== Problem details ==
Once the line holding "Where should I" is found in the entries below, restate it and each line after it word for word, with no pictures.
· · ·
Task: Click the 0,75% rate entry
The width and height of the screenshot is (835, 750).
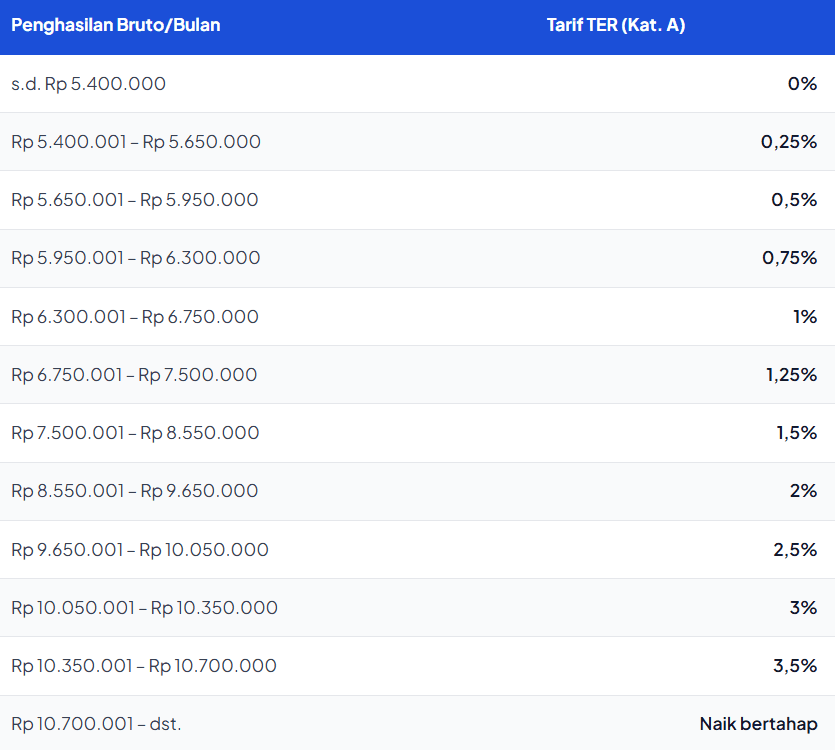Action: [x=790, y=258]
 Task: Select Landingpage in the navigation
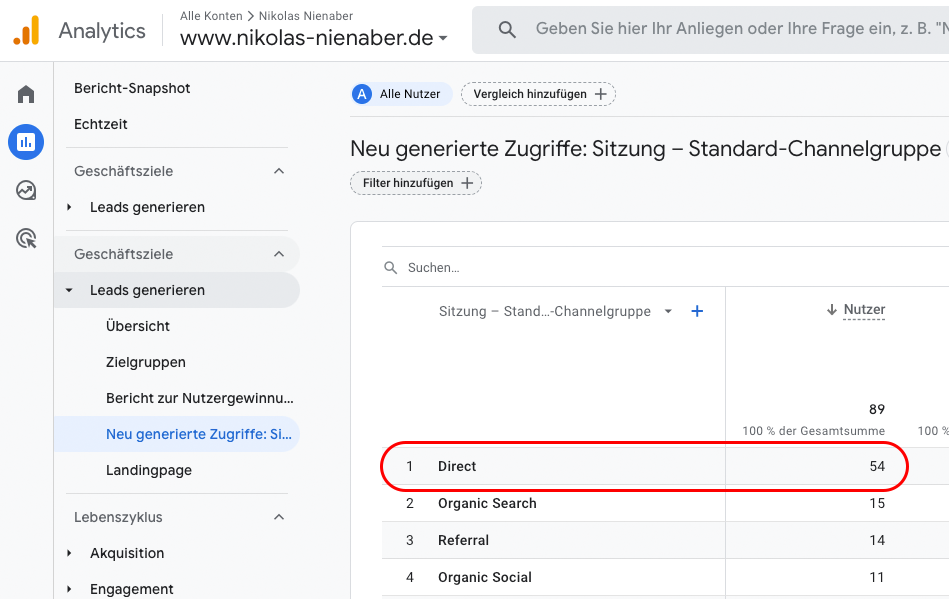(x=149, y=470)
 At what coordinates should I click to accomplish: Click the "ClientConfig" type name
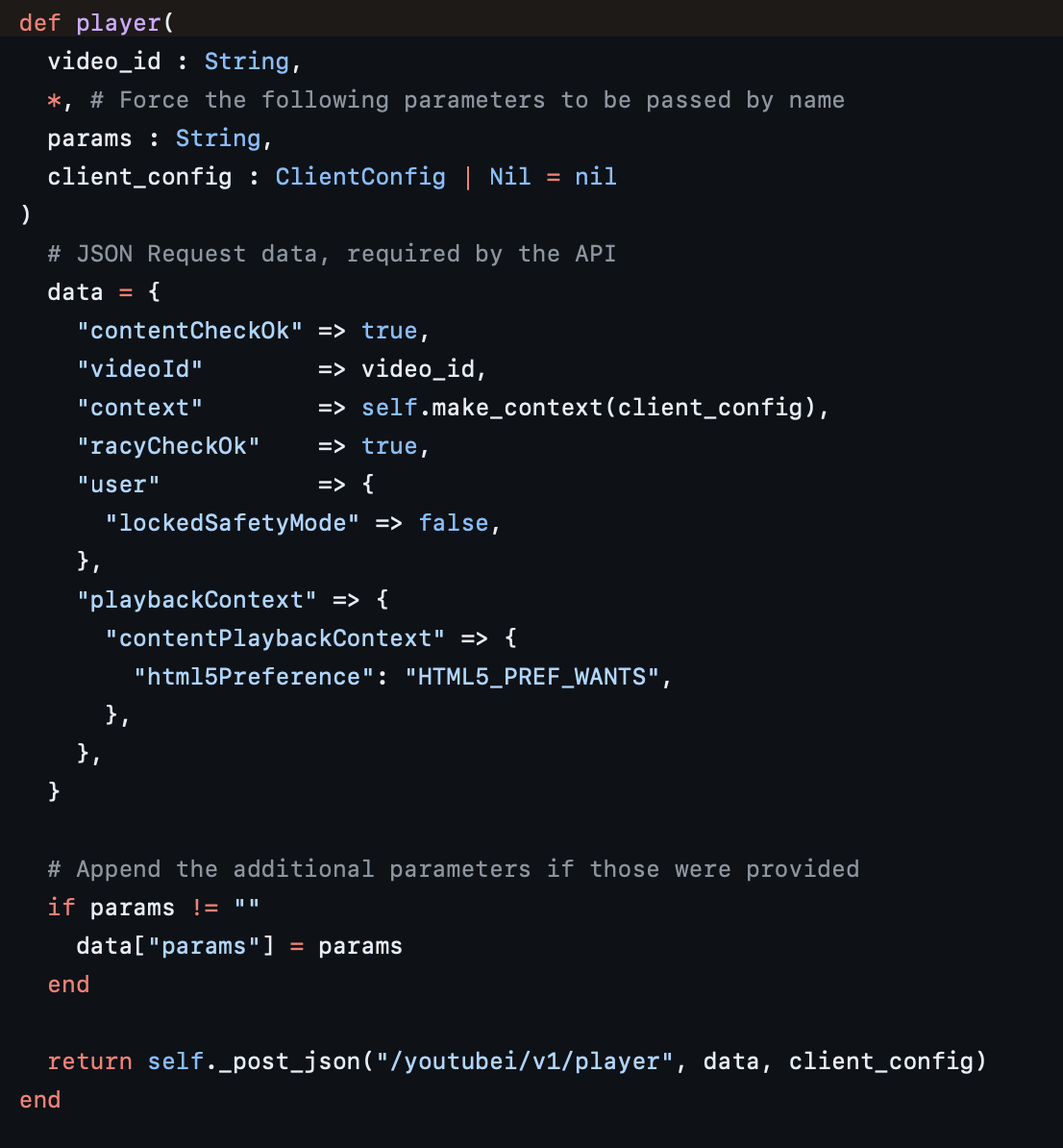click(360, 177)
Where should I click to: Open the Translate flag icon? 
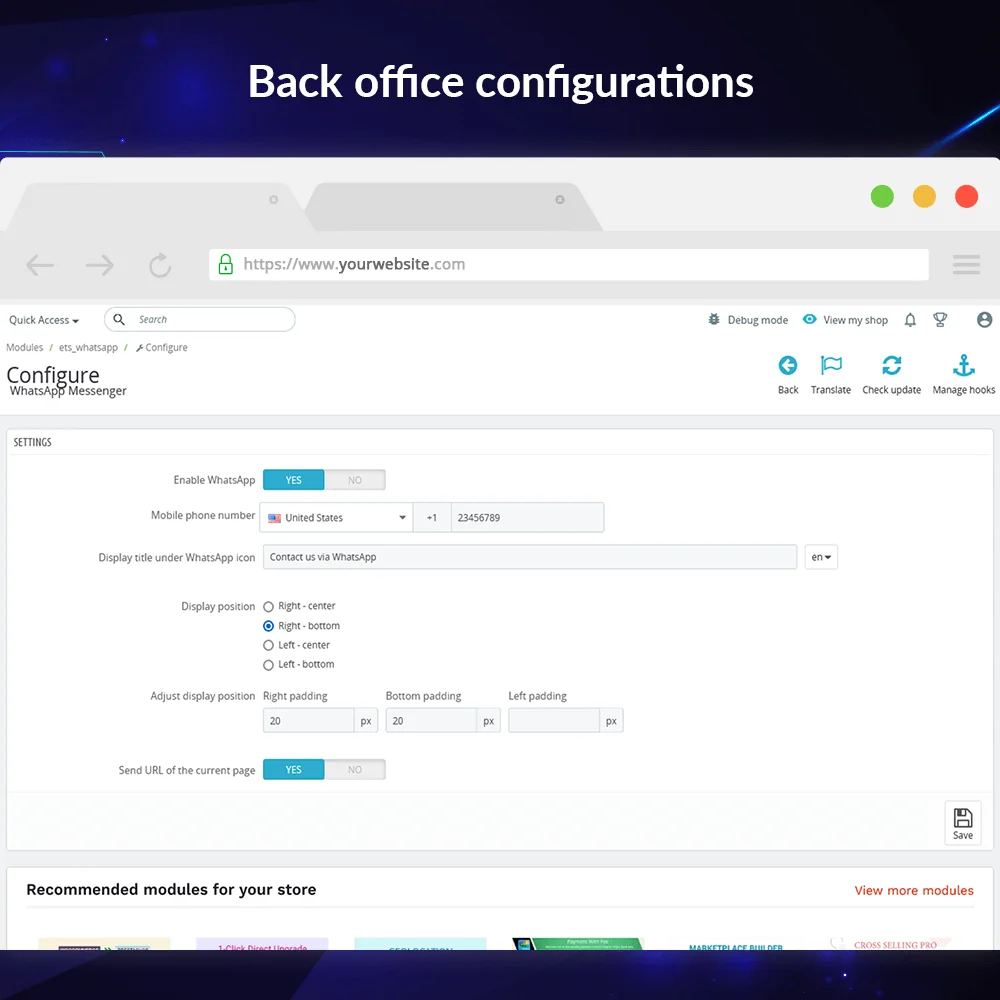click(831, 366)
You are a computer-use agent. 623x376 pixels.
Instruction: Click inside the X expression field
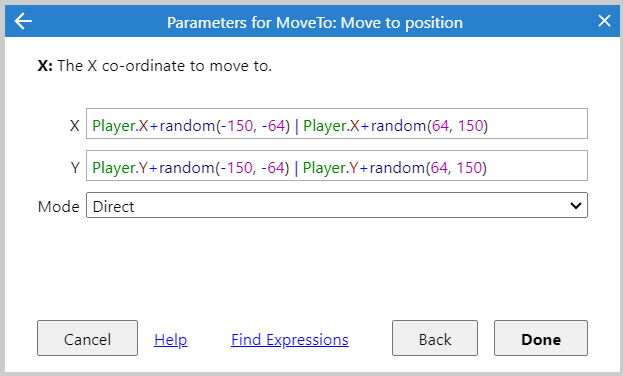pos(337,124)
· · ·
== Result of this task ==
Where should I click to: Open the Translate flag icon? 
click(831, 366)
You are a computer-use agent. 623x376 pixels.
Instruction: Click inside the X expression field
pos(337,124)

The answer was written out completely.